Entries supplied:
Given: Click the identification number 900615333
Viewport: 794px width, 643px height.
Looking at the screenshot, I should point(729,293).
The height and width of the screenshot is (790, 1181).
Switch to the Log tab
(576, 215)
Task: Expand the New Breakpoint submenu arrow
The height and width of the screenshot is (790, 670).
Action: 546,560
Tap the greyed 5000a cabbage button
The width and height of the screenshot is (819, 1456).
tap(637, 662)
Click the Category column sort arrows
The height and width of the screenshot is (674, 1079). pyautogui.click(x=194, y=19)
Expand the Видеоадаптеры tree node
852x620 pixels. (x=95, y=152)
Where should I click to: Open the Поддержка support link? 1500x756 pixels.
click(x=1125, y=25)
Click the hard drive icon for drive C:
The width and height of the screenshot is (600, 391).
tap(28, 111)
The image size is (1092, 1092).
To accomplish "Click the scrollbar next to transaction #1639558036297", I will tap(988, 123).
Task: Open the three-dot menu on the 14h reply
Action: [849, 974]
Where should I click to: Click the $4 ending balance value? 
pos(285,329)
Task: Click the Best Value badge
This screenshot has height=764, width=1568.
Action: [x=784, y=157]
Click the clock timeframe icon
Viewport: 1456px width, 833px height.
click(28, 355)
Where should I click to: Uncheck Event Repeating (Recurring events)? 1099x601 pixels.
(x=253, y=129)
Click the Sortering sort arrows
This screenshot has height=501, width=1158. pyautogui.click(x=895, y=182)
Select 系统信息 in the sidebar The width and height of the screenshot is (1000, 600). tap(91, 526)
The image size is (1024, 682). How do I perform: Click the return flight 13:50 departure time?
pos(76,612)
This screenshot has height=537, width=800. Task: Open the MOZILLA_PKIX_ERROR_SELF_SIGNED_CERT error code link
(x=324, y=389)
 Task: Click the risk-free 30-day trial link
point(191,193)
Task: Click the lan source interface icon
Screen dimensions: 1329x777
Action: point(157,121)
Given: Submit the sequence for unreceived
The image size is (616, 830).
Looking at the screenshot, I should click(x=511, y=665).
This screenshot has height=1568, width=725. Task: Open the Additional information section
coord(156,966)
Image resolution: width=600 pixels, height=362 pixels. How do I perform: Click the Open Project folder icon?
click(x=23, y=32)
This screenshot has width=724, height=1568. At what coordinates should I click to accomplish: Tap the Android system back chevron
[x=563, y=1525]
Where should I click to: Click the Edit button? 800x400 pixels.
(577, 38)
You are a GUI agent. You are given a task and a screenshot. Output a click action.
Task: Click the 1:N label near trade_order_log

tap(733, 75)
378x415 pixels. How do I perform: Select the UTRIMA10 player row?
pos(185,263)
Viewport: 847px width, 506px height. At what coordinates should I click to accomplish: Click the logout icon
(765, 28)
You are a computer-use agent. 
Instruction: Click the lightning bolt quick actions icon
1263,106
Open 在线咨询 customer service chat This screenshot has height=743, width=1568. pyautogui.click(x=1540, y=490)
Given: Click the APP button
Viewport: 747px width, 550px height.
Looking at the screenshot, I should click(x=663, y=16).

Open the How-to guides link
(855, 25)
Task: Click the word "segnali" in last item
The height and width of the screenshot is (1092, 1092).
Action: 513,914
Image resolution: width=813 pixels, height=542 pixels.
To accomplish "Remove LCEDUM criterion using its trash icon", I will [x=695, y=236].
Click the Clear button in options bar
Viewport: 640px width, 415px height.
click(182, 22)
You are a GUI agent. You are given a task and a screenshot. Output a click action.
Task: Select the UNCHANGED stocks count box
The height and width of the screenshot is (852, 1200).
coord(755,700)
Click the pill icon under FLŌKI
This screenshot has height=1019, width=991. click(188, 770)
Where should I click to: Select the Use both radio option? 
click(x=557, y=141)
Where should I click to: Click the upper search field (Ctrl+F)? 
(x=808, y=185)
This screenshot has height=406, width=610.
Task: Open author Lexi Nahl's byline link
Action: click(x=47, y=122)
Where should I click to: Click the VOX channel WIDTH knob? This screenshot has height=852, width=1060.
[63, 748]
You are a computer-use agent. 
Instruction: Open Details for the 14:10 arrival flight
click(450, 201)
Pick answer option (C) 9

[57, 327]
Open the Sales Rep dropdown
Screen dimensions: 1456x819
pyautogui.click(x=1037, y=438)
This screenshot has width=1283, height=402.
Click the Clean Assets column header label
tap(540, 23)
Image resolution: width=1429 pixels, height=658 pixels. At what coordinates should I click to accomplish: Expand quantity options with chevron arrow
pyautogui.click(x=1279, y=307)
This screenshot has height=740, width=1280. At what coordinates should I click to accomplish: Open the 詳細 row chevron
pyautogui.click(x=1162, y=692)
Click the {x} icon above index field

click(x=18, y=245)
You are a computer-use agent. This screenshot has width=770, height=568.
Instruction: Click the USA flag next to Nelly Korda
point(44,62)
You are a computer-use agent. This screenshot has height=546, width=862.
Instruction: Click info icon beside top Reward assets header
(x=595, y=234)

Exercise instructions: Return the whole listing as it stands. Nothing may be altered.

Solved problem:
Given: Click the identification number 900615333
Viewport: 794px width, 643px height.
Looking at the screenshot, I should point(729,293).
The height and width of the screenshot is (790, 1181).
Switch to the Log tab
(576, 215)
Task: Expand the New Breakpoint submenu arrow
The height and width of the screenshot is (790, 670).
Action: 546,560
Tap the greyed 5000a cabbage button
The width and height of the screenshot is (819, 1456).
tap(637, 662)
Click the Category column sort arrows
The height and width of the screenshot is (674, 1079). pyautogui.click(x=194, y=19)
Expand the Видеоадаптеры tree node
852x620 pixels. (x=95, y=152)
Where should I click to: Open the Поддержка support link? 1500x756 pixels.
click(x=1125, y=25)
Click the hard drive icon for drive C:
The width and height of the screenshot is (600, 391).
tap(28, 111)
The image size is (1092, 1092).
To accomplish "Click the scrollbar next to transaction #1639558036297", I will tap(988, 123).
Task: Open the three-dot menu on the 14h reply
Action: [849, 974]
Where should I click to: Click the $4 ending balance value? 
pos(285,329)
Task: Click the Best Value badge
This screenshot has height=764, width=1568.
Action: [x=784, y=157]
Click the clock timeframe icon
Viewport: 1456px width, 833px height.
click(28, 355)
Where should I click to: Uncheck Event Repeating (Recurring events)? 1099x601 pixels.
(x=253, y=129)
Click the Sortering sort arrows
This screenshot has height=501, width=1158. pyautogui.click(x=895, y=182)
Select 系统信息 in the sidebar The width and height of the screenshot is (1000, 600). tap(91, 526)
The image size is (1024, 682). How do I perform: Click the return flight 13:50 departure time?
pos(76,612)
This screenshot has height=537, width=800. Task: Open the MOZILLA_PKIX_ERROR_SELF_SIGNED_CERT error code link
(x=324, y=389)
 Task: Click the risk-free 30-day trial link
point(191,193)
Task: Click the lan source interface icon
Screen dimensions: 1329x777
Action: point(157,121)
Given: Submit the sequence for unreceived
The image size is (616, 830).
Looking at the screenshot, I should click(x=511, y=665).
This screenshot has height=1568, width=725. Task: Open the Additional information section
coord(156,966)
Image resolution: width=600 pixels, height=362 pixels. How do I perform: Click the Open Project folder icon?
click(x=23, y=32)
This screenshot has width=724, height=1568. At what coordinates should I click to accomplish: Tap the Android system back chevron
[x=563, y=1525]
Where should I click to: Click the Edit button? 800x400 pixels.
(577, 38)
You are a GUI agent. You are given a task and a screenshot. Output a click action.
Task: Click the 1:N label near trade_order_log

tap(733, 75)
378x415 pixels. How do I perform: Select the UTRIMA10 player row?
pos(185,263)
Viewport: 847px width, 506px height. At what coordinates should I click to accomplish: Click the logout icon
(765, 28)
You are a computer-use agent. 
Instruction: Click the lightning bolt quick actions icon
1263,106
Open 在线咨询 customer service chat This screenshot has height=743, width=1568. pyautogui.click(x=1540, y=490)
Given: Click the APP button
Viewport: 747px width, 550px height.
Looking at the screenshot, I should click(x=663, y=16).

Open the How-to guides link
(855, 25)
Task: Click the word "segnali" in last item
The height and width of the screenshot is (1092, 1092).
Action: 513,914
Image resolution: width=813 pixels, height=542 pixels.
To accomplish "Remove LCEDUM criterion using its trash icon", I will [x=695, y=236].
Click the Clear button in options bar
Viewport: 640px width, 415px height.
click(182, 22)
You are a GUI agent. You are given a task and a screenshot. Output a click action.
Task: Select the UNCHANGED stocks count box
The height and width of the screenshot is (852, 1200).
coord(755,700)
Click the pill icon under FLŌKI
This screenshot has height=1019, width=991. click(188, 770)
Where should I click to: Select the Use both radio option? 
click(x=557, y=141)
Where should I click to: Click the upper search field (Ctrl+F)? 
(x=808, y=185)
This screenshot has height=406, width=610.
Task: Open author Lexi Nahl's byline link
Action: click(x=47, y=122)
Where should I click to: Click the VOX channel WIDTH knob? This screenshot has height=852, width=1060.
[63, 748]
You are a computer-use agent. 
Instruction: Open Details for the 14:10 arrival flight
click(450, 201)
Pick answer option (C) 9

[57, 327]
Open the Sales Rep dropdown
Screen dimensions: 1456x819
pyautogui.click(x=1037, y=438)
This screenshot has width=1283, height=402.
Click the Clean Assets column header label
tap(540, 23)
Image resolution: width=1429 pixels, height=658 pixels. At what coordinates should I click to accomplish: Expand quantity options with chevron arrow
pyautogui.click(x=1279, y=307)
This screenshot has height=740, width=1280. At what coordinates should I click to accomplish: Open the 詳細 row chevron
pyautogui.click(x=1162, y=692)
Click the {x} icon above index field

click(x=18, y=245)
You are a computer-use agent. This screenshot has width=770, height=568.
Instruction: Click the USA flag next to Nelly Korda
point(44,62)
You are a computer-use agent. This screenshot has height=546, width=862.
Instruction: Click info icon beside top Reward assets header
(x=595, y=234)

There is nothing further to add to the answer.